◆ **Data for processing**
________________

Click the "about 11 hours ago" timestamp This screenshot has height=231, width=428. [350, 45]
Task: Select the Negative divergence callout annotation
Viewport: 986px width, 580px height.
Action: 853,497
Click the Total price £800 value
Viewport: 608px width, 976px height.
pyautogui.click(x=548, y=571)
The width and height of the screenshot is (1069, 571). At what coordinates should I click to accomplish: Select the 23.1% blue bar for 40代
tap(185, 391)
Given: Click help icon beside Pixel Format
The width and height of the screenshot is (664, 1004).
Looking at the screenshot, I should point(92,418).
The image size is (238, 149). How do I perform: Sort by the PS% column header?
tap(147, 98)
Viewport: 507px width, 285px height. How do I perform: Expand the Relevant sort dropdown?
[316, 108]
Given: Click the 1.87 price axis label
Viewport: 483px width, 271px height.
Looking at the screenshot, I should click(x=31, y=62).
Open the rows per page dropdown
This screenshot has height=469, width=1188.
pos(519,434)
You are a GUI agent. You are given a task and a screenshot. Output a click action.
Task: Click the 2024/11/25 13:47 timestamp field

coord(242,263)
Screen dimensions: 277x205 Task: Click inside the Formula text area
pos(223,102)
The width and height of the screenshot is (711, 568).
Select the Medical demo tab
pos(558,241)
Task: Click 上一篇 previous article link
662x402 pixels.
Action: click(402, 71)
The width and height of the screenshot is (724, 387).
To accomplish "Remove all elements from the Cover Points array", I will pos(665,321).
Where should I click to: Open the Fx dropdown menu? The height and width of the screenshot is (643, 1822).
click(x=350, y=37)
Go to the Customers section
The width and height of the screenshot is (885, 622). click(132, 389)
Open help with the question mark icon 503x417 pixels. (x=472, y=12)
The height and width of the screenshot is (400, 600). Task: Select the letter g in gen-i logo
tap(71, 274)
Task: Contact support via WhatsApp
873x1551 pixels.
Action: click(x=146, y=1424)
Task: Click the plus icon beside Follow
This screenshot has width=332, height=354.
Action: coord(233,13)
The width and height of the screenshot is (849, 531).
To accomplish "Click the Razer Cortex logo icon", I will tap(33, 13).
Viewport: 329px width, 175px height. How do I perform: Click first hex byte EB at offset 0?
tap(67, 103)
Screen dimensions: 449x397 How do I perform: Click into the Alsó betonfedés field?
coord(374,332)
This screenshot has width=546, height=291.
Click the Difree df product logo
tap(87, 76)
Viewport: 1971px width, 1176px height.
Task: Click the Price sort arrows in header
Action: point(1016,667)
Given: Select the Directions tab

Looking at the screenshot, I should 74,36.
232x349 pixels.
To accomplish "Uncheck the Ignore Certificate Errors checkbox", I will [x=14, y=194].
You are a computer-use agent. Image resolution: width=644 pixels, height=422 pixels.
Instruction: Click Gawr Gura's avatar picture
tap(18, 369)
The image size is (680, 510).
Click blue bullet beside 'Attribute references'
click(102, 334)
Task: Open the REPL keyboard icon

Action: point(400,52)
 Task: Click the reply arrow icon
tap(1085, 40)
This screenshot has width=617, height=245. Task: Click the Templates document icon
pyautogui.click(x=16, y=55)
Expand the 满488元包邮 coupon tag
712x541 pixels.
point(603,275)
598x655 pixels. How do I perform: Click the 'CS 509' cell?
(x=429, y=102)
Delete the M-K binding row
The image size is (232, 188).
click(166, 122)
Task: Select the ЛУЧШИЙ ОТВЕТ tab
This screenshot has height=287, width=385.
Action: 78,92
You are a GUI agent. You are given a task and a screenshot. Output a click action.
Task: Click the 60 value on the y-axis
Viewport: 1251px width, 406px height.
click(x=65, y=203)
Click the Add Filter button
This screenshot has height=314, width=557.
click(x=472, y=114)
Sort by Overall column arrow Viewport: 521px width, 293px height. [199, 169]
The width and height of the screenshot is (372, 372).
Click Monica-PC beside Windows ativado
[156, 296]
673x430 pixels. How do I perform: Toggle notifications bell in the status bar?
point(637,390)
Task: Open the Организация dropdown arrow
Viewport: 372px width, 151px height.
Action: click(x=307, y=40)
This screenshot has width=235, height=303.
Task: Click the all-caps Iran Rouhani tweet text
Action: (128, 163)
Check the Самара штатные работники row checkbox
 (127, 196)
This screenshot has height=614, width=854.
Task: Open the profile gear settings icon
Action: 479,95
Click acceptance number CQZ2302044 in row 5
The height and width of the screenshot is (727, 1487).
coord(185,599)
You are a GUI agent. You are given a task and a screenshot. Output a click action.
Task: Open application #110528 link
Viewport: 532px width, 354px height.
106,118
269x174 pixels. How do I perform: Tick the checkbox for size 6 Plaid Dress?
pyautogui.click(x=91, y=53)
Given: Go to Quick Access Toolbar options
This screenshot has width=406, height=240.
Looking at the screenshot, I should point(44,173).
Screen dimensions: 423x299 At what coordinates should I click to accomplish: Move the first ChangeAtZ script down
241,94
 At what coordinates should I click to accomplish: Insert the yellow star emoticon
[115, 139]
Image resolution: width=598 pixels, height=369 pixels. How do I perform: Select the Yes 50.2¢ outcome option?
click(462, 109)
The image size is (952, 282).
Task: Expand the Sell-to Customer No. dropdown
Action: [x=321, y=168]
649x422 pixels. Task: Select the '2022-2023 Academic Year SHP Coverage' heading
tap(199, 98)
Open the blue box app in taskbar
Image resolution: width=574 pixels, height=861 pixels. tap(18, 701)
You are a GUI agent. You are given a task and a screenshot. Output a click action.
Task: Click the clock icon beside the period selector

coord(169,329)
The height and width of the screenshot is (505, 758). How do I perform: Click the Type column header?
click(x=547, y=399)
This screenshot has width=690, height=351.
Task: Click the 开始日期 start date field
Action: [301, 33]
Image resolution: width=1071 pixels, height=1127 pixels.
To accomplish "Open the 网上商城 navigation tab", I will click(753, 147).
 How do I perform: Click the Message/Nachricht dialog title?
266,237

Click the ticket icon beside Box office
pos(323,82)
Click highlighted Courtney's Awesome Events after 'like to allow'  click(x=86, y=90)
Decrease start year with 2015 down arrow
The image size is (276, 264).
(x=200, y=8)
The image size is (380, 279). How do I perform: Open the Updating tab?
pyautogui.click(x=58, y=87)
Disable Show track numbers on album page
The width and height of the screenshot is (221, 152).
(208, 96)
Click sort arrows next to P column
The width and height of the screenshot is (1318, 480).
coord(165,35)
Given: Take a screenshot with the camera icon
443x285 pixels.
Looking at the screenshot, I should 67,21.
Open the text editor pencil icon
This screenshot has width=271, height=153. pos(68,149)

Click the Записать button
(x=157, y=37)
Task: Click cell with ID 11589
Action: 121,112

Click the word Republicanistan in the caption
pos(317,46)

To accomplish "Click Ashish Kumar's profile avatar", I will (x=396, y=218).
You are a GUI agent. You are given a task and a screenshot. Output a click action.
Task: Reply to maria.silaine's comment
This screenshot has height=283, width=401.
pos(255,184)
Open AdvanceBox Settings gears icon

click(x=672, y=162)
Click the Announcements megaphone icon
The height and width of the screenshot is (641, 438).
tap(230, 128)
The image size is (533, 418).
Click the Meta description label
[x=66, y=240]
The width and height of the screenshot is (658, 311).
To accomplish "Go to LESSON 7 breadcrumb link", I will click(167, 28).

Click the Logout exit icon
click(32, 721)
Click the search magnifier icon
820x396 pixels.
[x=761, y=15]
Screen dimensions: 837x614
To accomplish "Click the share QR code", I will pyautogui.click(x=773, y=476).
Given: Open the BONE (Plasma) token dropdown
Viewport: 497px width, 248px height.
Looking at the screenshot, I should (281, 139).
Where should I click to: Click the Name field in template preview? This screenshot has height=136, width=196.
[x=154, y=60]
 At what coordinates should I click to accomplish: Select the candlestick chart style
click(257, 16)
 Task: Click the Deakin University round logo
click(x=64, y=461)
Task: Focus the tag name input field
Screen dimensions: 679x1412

________________

◆ **Your assignment**
Gather each line in these records that contains the string "axis".

◆ **The answer**
Given: Click the 1.87 price axis label
Task: Click the 60 value on the y-axis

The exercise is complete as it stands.